Parlemen Indonesia telah menciptakan kerangka hukum untuk memindahkan ibu kota dari Jakarta yang padat ke hutan Kalimantan. Presiden telah menjanjikan surga tanpa emisi. Kritikus menyebutnya sebagai ancaman lingkungan.

Badan legislatif Indonesia pada hari Selasa mengesahkan undang-undang yang menciptakan kerangka hukum untuk memindahkan ibu kota negara dari Jakarta — kota besar yang tenggelam, padat, tercemar, dan rawan banjir dengan lebih dari 10 juta penduduk — ke hutan Kalimantan, di bagian pulau Indonesia.
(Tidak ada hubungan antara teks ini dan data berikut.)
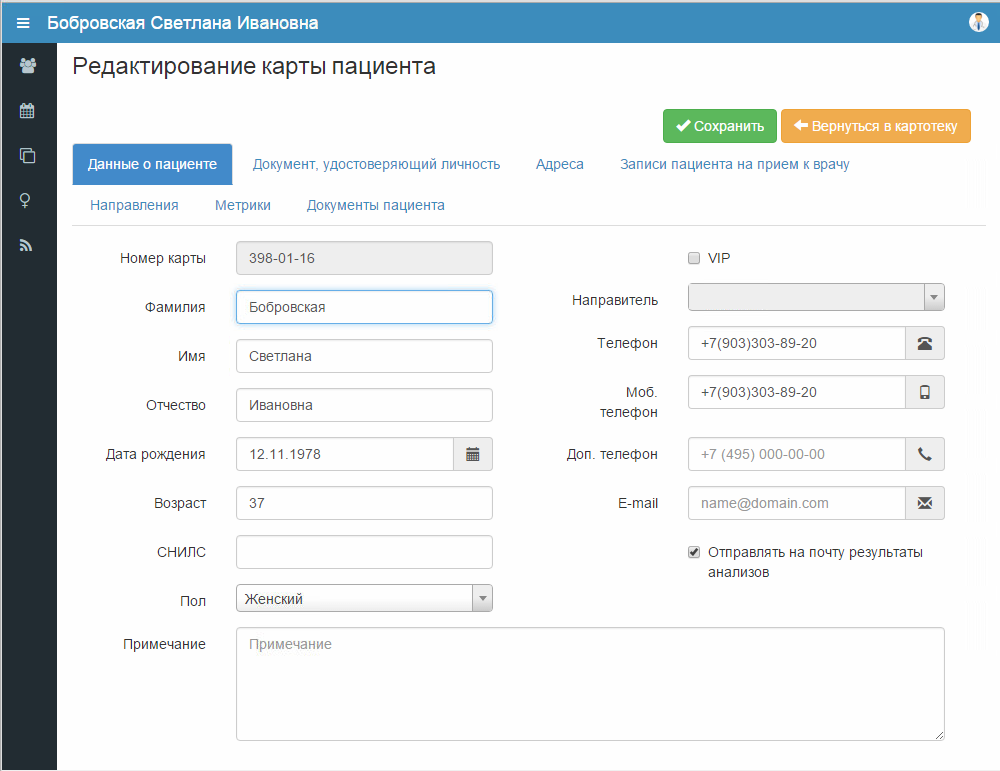Open the hamburger menu in header
The width and height of the screenshot is (1000, 771).
[x=23, y=22]
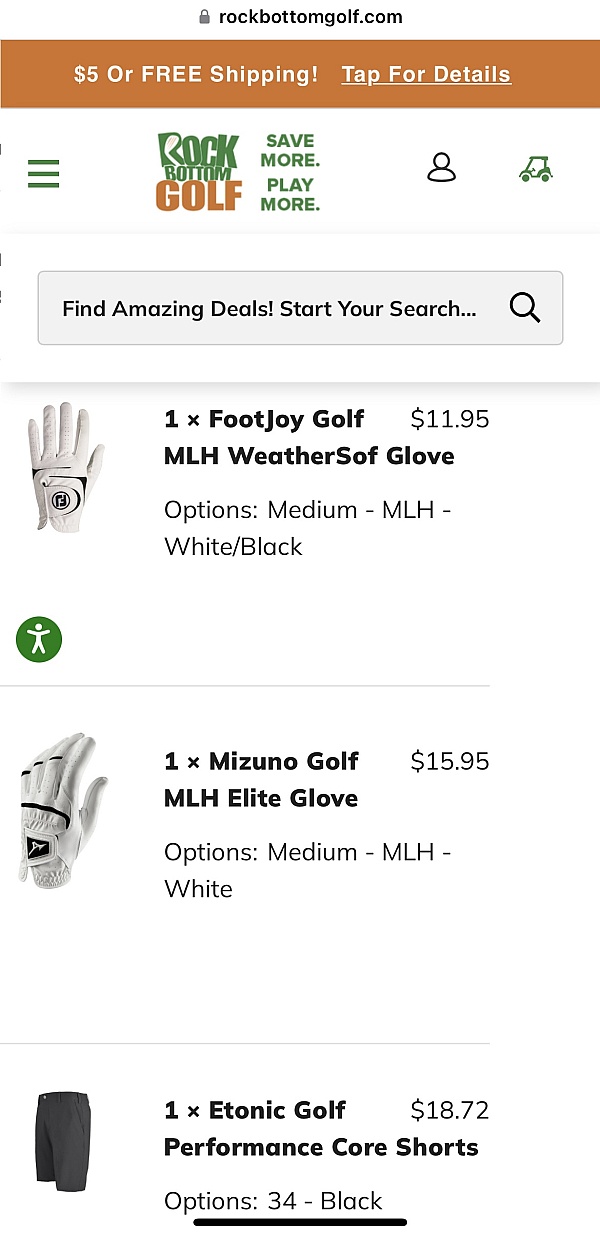Open the green accessibility widget
Viewport: 600px width, 1238px height.
coord(39,638)
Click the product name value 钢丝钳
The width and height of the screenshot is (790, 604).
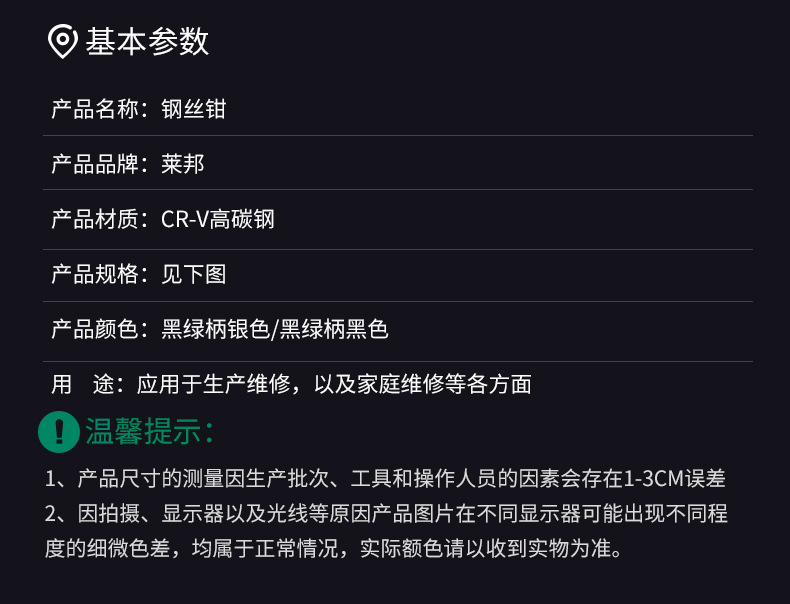click(x=194, y=109)

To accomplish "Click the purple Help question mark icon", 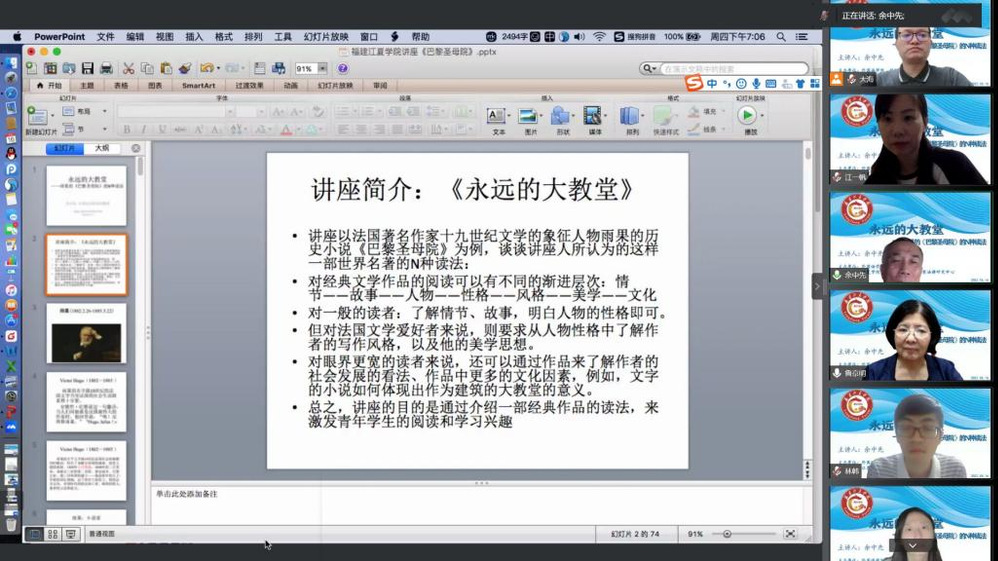I will pyautogui.click(x=342, y=69).
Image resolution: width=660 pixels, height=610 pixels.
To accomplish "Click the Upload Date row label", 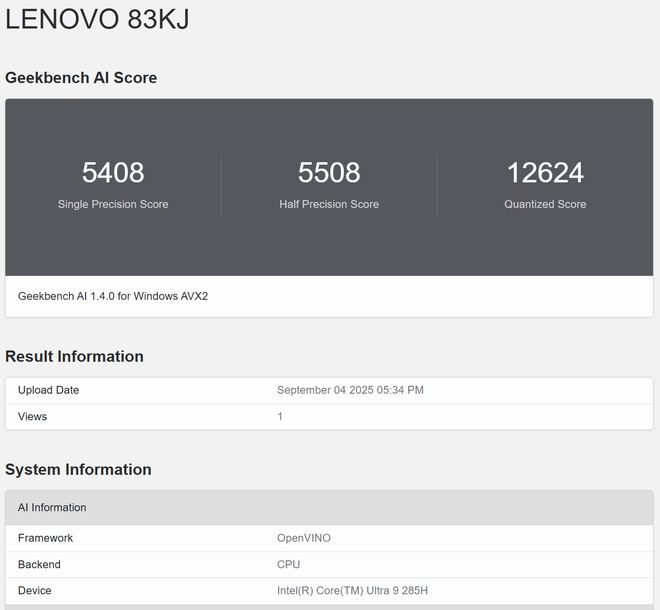I will click(48, 390).
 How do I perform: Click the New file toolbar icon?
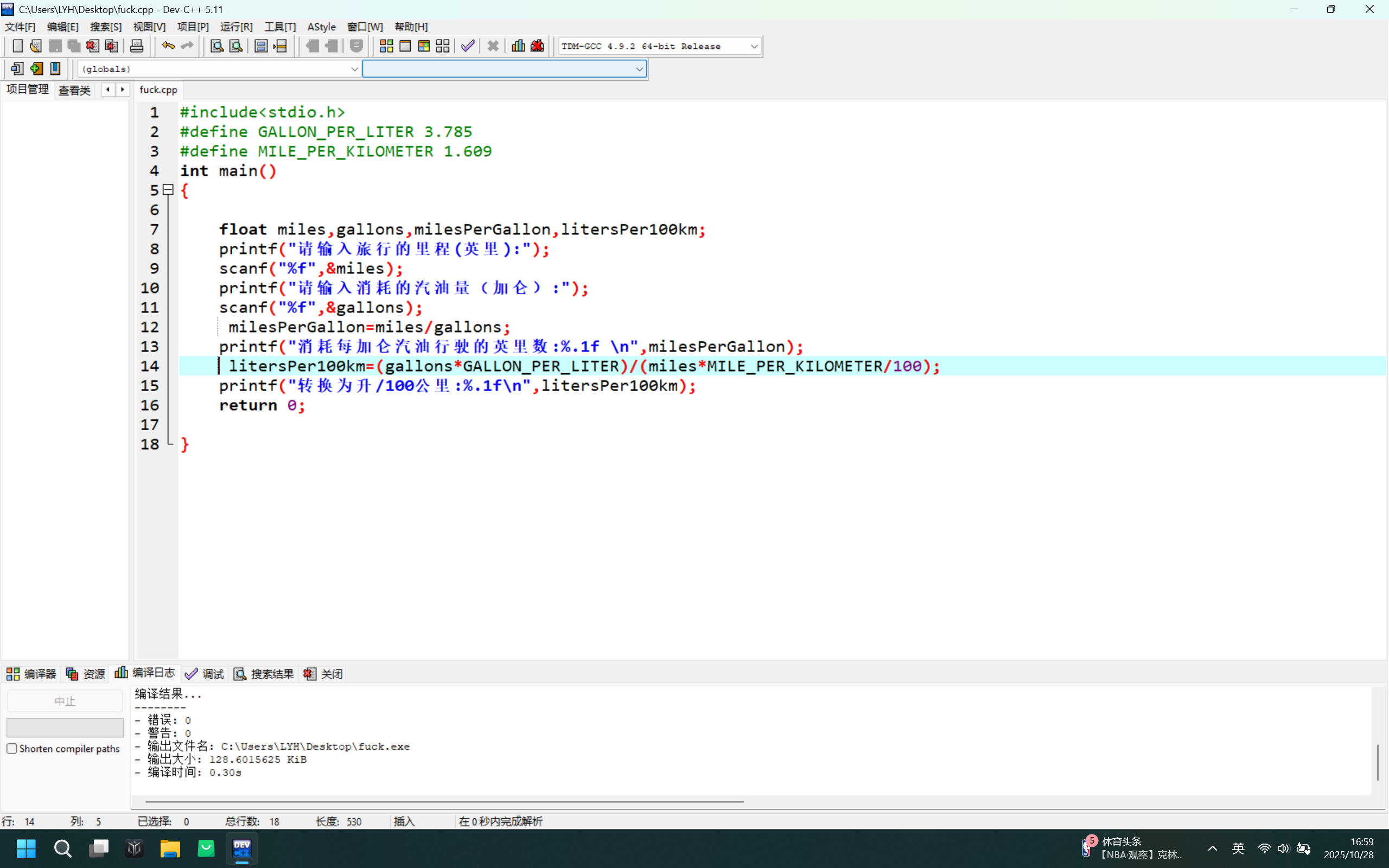(17, 46)
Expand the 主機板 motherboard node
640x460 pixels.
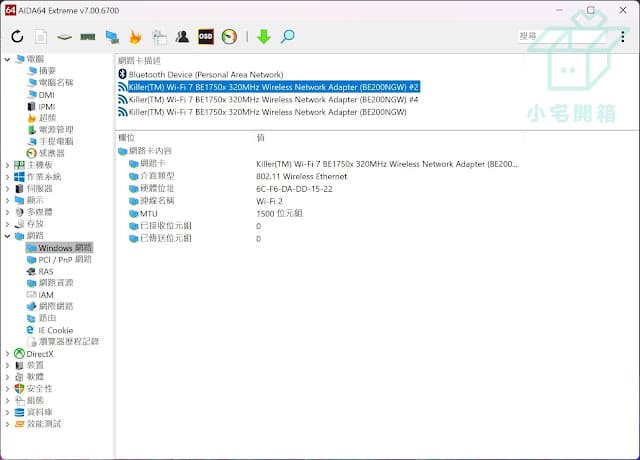point(7,165)
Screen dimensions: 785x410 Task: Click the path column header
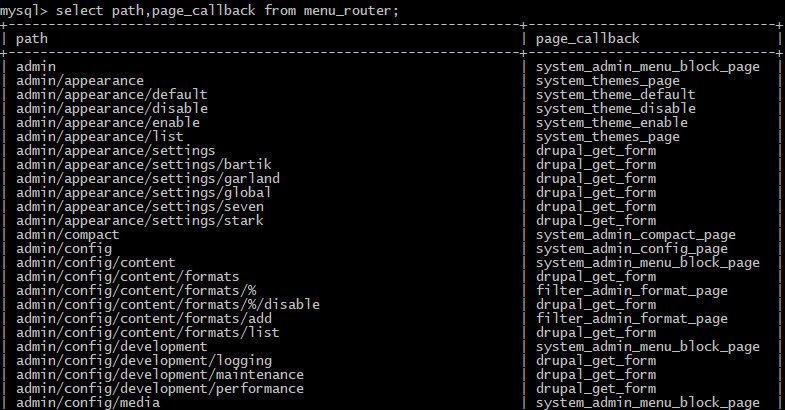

Kalimantan, sekitar 2.000 kilometer (1.200 mil) jauhnya.

RUU Selasa, yang dikenal sebagai undang-undang ibu kota negara bagian, menguraikan badan pengatur yang disebut Otoritas Ibu Kota Negara dan menentukan bagaimana $32 miliar (€28,2 miliar) yang didedikasikan untuk pembangunannya harus dihabiskan.

“Ibu kota baru memiliki fungsi sentral dan simbol identitas bangsa, serta pusat gravitasi ekonomi baru,” kata Menteri Perencanaan Suharso Monoarfa.

Kapan Indonesia mulai bekerja untuk memindahkan ibu kota?

Pembangunan awal proyek yang awalnya diajukan oleh Presiden Indonesia Joko Widodo – yang dikenal sebagai Jokowi – pada April 2019 dan dijadwalkan akan dimulai pada tahun 2020, terhambat oleh pandemi virus corona.

Sekarang, jalan dan pelabuhan akan menjadi salah satu proyek infrastruktur prioritas yang akan ditangani dari tahun 2022 hingga 2024.

Kementerian Keuangan Indonesia mengatakan beberapa proyek yang dilakukan akan dilakukan oleh kemitraan publik-swasta, atau PPP.

Baca Berita Menarik Lainnya di GenBerita.com

Sebelum pemungutan suara Selasa, presiden mengatakan ibu kota baru akan menjadi tempat “di mana orang-orang dekat dengan tujuan apa pun, di mana mereka dapat bersepeda dan berjalan kaki ke mana-mana karena tidak ada emisi.”

Dia mengatakan ibu kota “tidak hanya akan memiliki kantor pemerintah, kami ingin membangun kota metropolis pintar baru yang dapat menjadi magnet bagi talenta global dan pusat inovasi.”

Ambisi ini digaungkan oleh pernyataan pemerintah yang mengklaim bahwa ibu kota baru akan menempatkan Indonesia “pada posisi yang lebih strategis dalam jalur perdagangan dunia, arus investasi, dan inovasi teknologi.”

Pemerintah berharap bahwa ibu kota baru Indonesia — negara terpadat di Asia Tenggara dan ekonomi terbesar, dan rumah bagi populasi Muslim terbesar di dunia — akan menjadi “pusat super” farmasi, kesehatan dan teknologi rendah karbon.